Estudo foi realizado pelo Sebrae e pela Fundação Getúlio Vargas



Quase 60% dos MEIs (Microempreendedor individual) pretendem investir no próprio negócio neste ano, segundo pesquisa. O estudo foi realizado pelo Sebrae e pela FGV (Fundação Getúlio Vargas).
O que mostra a pesquisa

Prioridade é investir em máquinas, equipamentos ou instalações físicas. Isso é um desejo de microempreendedores individuais de todas as regiões do país. Nas MEIs ligadas a serviços, quase 50% pretendem investir em máquinas e equipamentos e instalações e 46% pretendem investir nas áreas de marketing e divulgação.

Enquanto nas MEI ligadas ao comércio, quase 40% tem a intenção de investir em máquinas e equipamentos e, 38% pretendem investir também no aumento do capital de giro.

Na indústria quase 60% pretendem investir em máquinas, equipamentos e instalações físicas.

Foco do investimento varia conforme a região do país. A intenção de investir em 2025 varia entre as regiões, com maior propensão no Norte e Centro-Oeste (67,6%) e no Nordeste (67%), onde mais de dois terços dos MEI planejam novos investimentos. Já no Nordeste, os microempreendedores pretendem, além do investimento na infraestrutura do negócio, aumentar o capital de giro (39,5%). Já o marketing e a divulgação aparecem como prioridades relevantes especialmente no Sudeste (44,7%) e no Sul (38,5%).

Incerteza sobre a economia é o principal motivo para MEIs ligadas ao comércio e serviços não fazerem investimentos em 2025. Ao todo, 24,3% das MEIs não pretendem fazer investimentos neste ano, ainda segundo a pesquisa. Na indústria, o principal motivo é a falta de dinheiro, seguida pela incerteza econômica. Já a dificuldade de acesso ao crédito bancário aparece - ao se analisar os três tipos de MEIs de maneira conjunta - em terceiro lugar para não se fazer investimento, com o setor de serviços liderando, com 25,6%.

MEIs de quatro regiões do país consideram que o maior obstáculo para investimentos é a incerteza econômica. Apenas no Nordeste a principal justificativa apontada foi a dificuldade de acesso ao crédito bancário.

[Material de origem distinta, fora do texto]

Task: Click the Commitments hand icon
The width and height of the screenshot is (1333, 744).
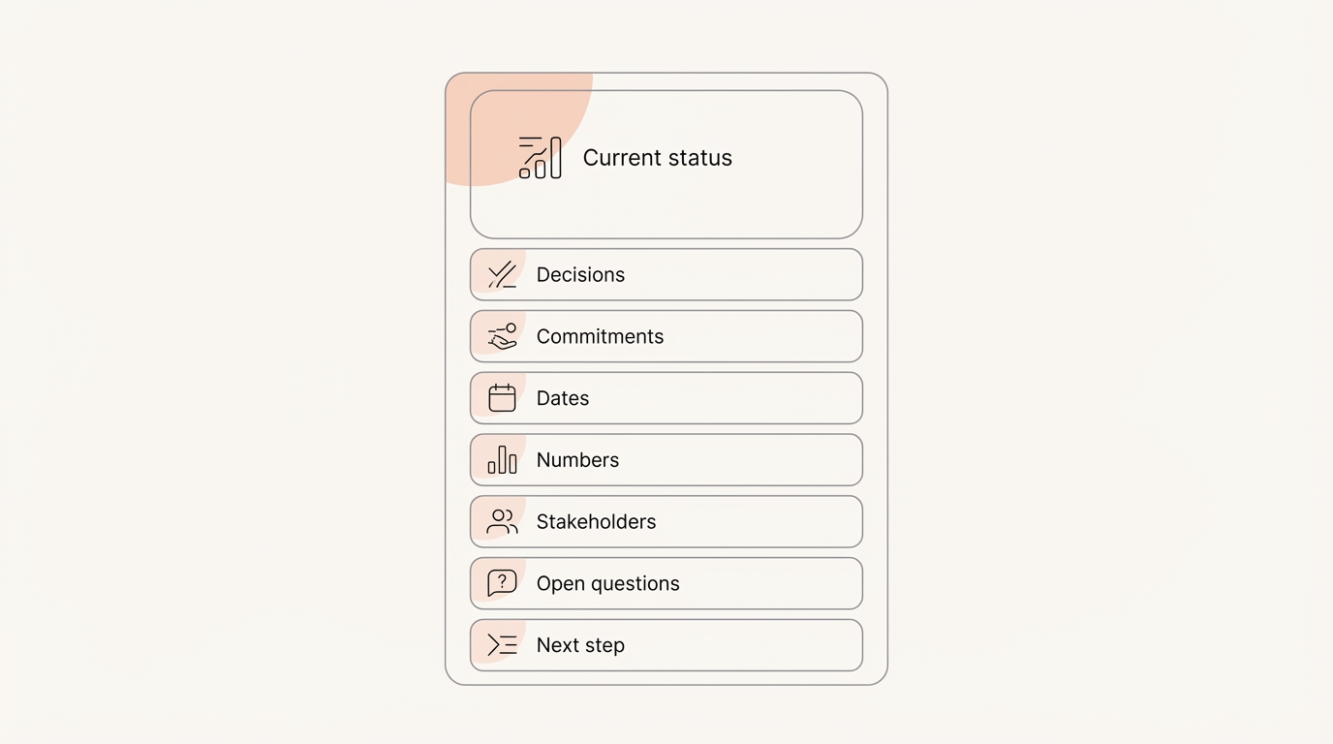Action: pos(502,336)
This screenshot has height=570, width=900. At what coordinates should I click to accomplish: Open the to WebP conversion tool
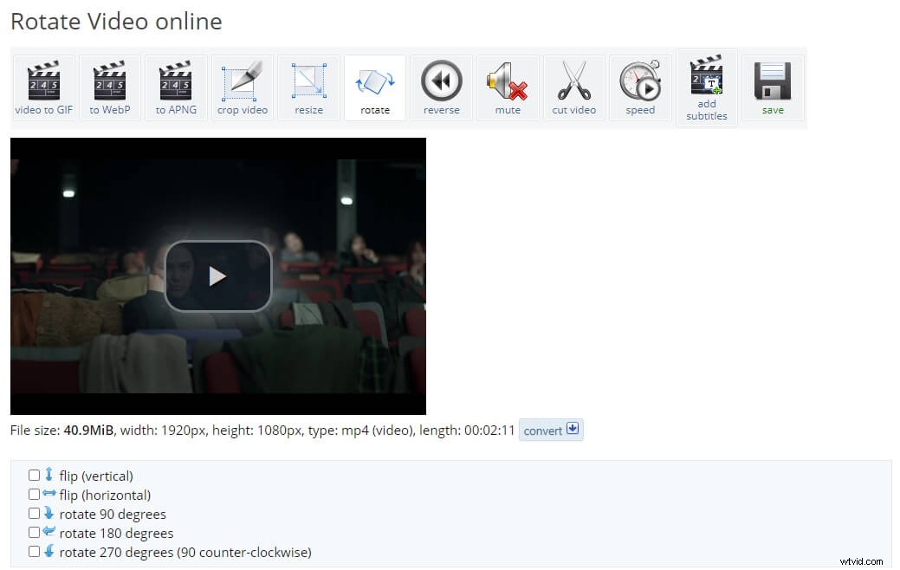pyautogui.click(x=109, y=86)
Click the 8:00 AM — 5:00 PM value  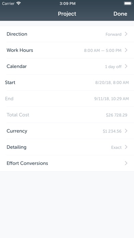pyautogui.click(x=103, y=50)
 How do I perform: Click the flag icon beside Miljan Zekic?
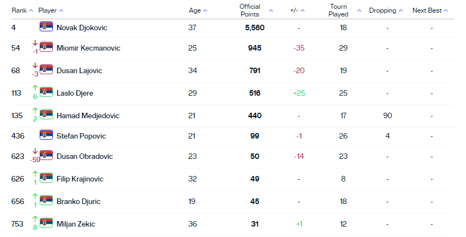46,223
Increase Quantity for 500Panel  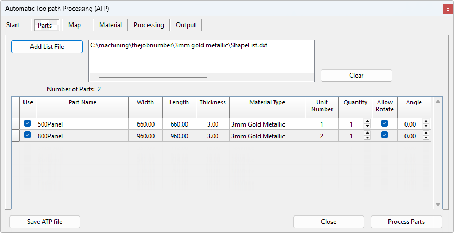coord(367,121)
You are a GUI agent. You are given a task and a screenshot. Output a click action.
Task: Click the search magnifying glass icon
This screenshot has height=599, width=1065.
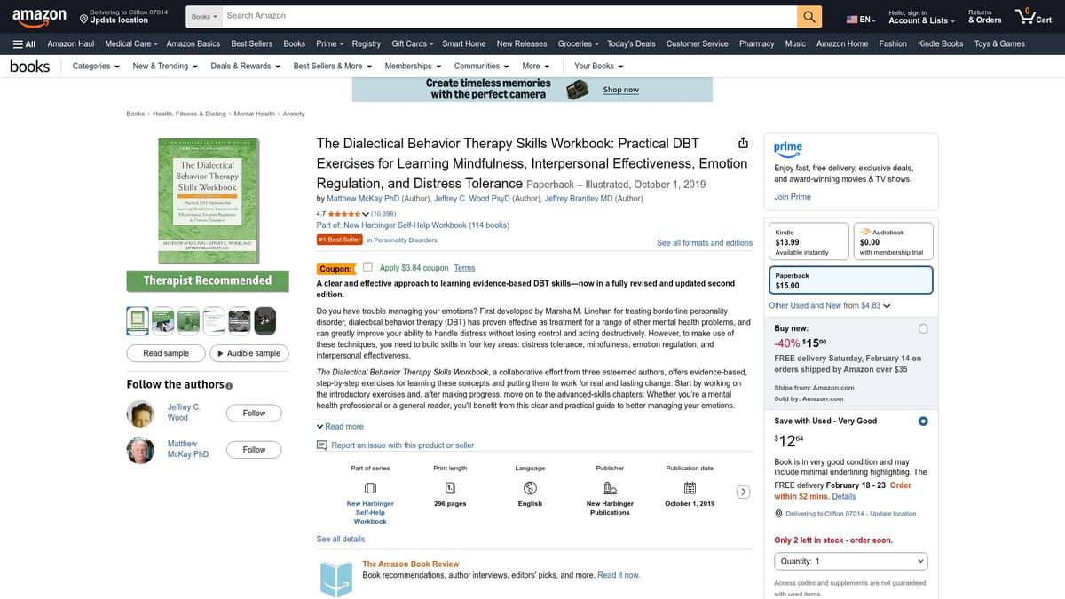click(809, 15)
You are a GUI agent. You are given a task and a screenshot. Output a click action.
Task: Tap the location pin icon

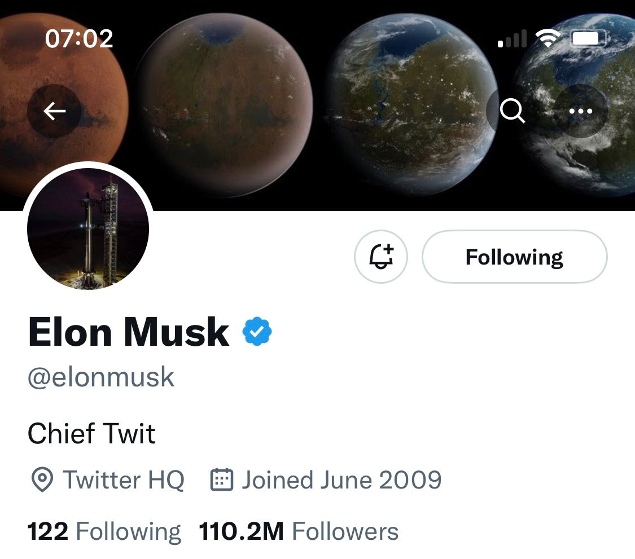pos(42,479)
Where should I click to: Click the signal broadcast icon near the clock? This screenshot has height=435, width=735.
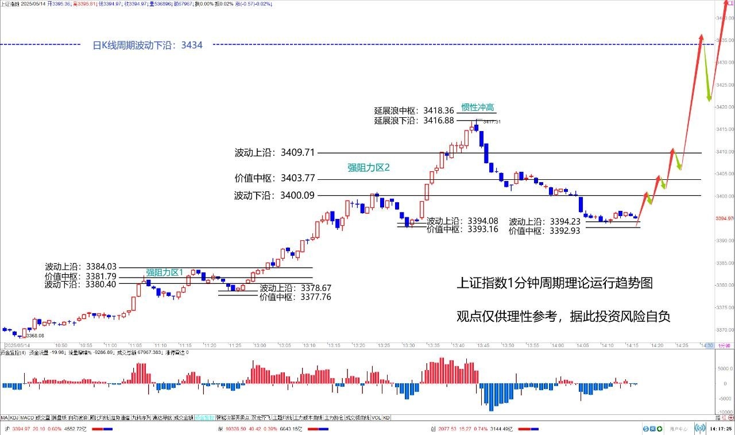coord(700,428)
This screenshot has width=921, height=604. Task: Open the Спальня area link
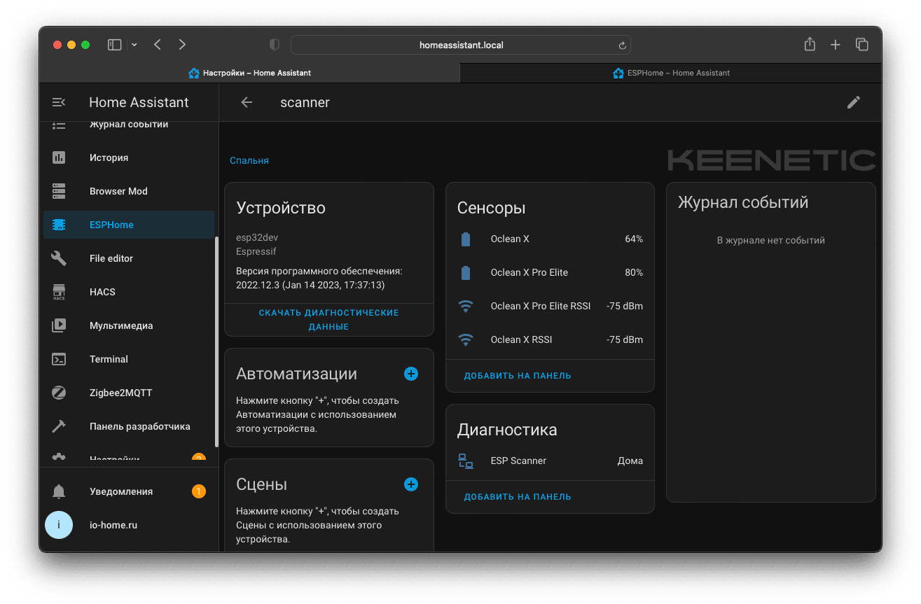[249, 160]
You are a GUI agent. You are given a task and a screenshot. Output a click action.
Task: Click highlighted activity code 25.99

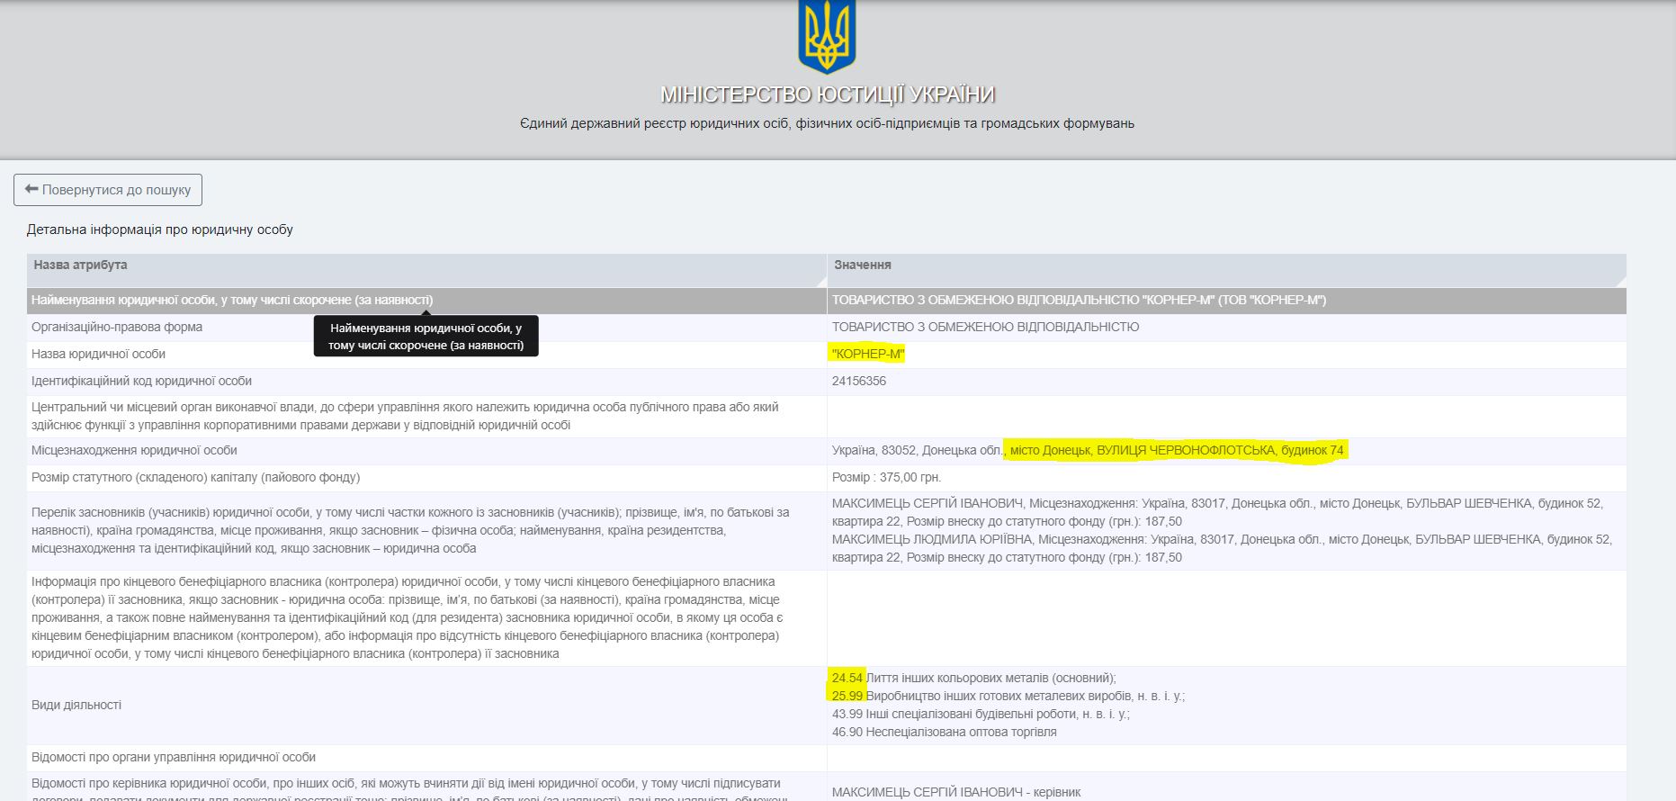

Intenção de MEIs investirem no próprio negócio tem relação com medidas do governo, entende presidente do Sebrae. "Retomamos o crescimento e reduzimos o desemprego. A transferência de renda já impulsiona a economia do país. Um empreendedor que tem confiança na economia e no sucesso do próprio negócio vê o investimento como um caminho seguro para ampliar a produção, gerar mais emprego e renda. Estamos trilhando o caminho certo para um desenvolvimento sustentável e inclusivo", afirma Décio Lima, presidente do Sebrae. (Hygino Vasconcellos para o Uol.).